Exercise requirements: Word for word, copy out the entries below, but not the pictures in them.

________________

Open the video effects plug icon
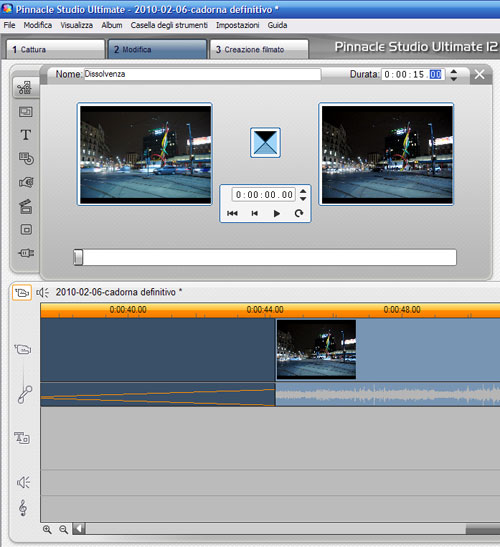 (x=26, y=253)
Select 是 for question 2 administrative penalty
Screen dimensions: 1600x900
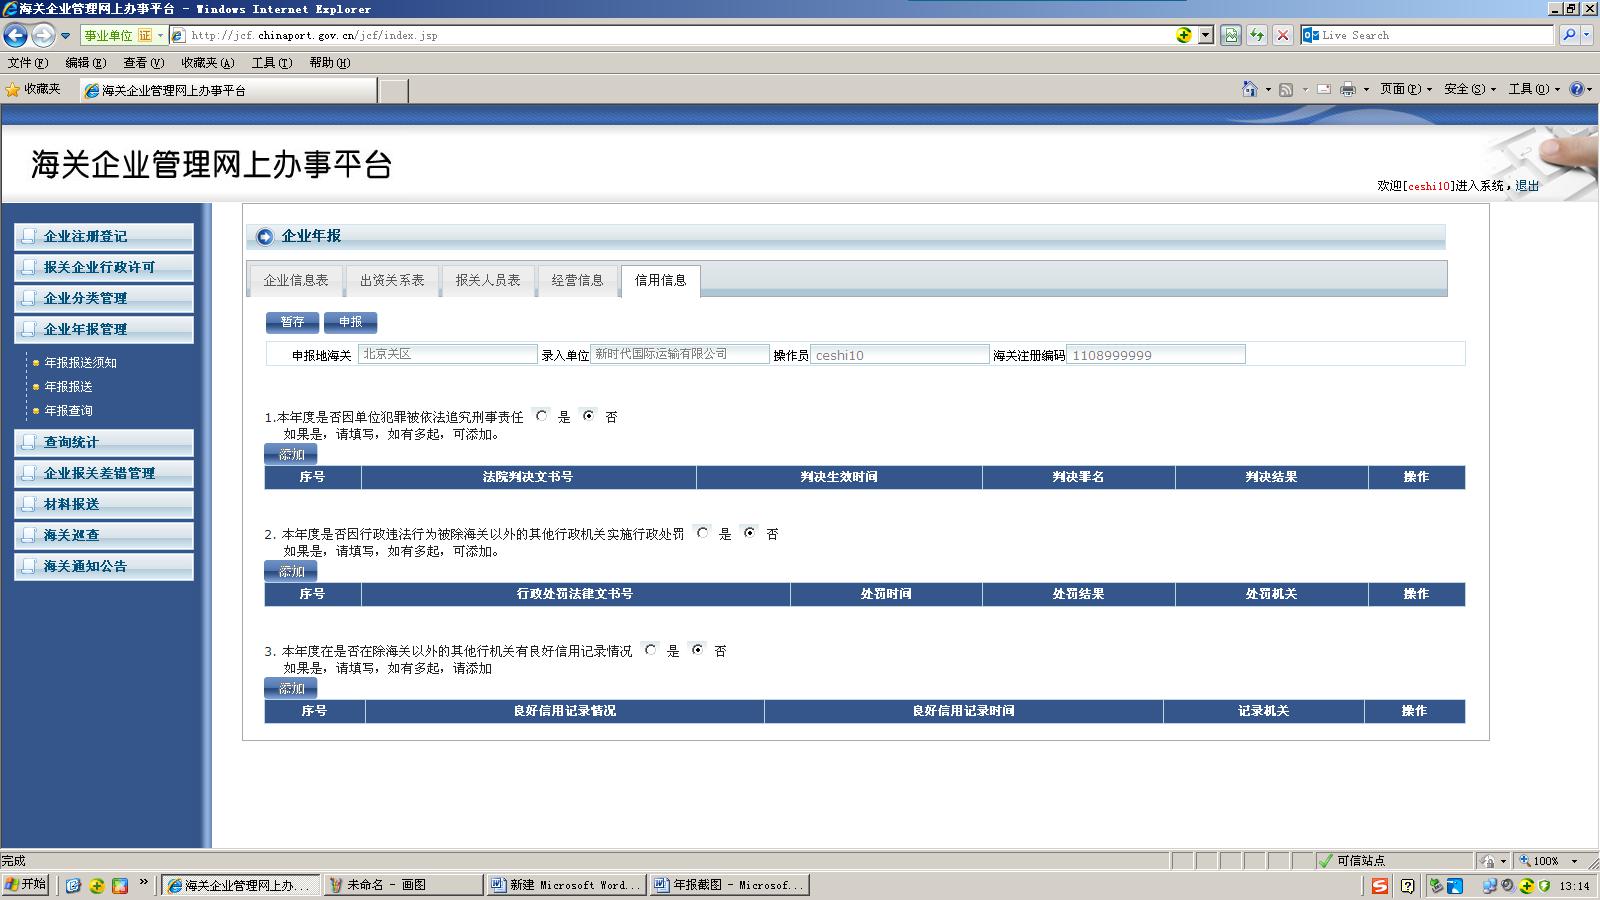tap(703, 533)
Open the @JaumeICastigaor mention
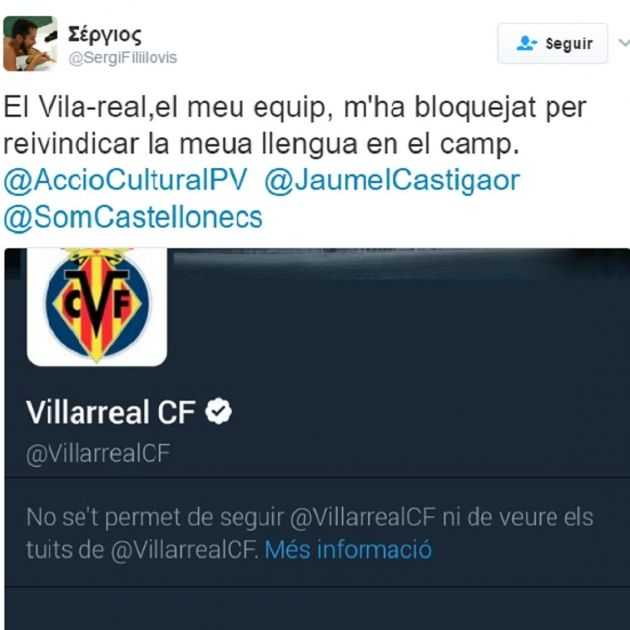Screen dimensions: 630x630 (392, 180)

________________

Expected output:
Open the video effects plug icon
 (x=26, y=253)
Select 是 for question 2 administrative penalty
Screen dimensions: 1600x900
tap(703, 533)
Open the @JaumeICastigaor mention
Screen dimensions: 630x630 (392, 180)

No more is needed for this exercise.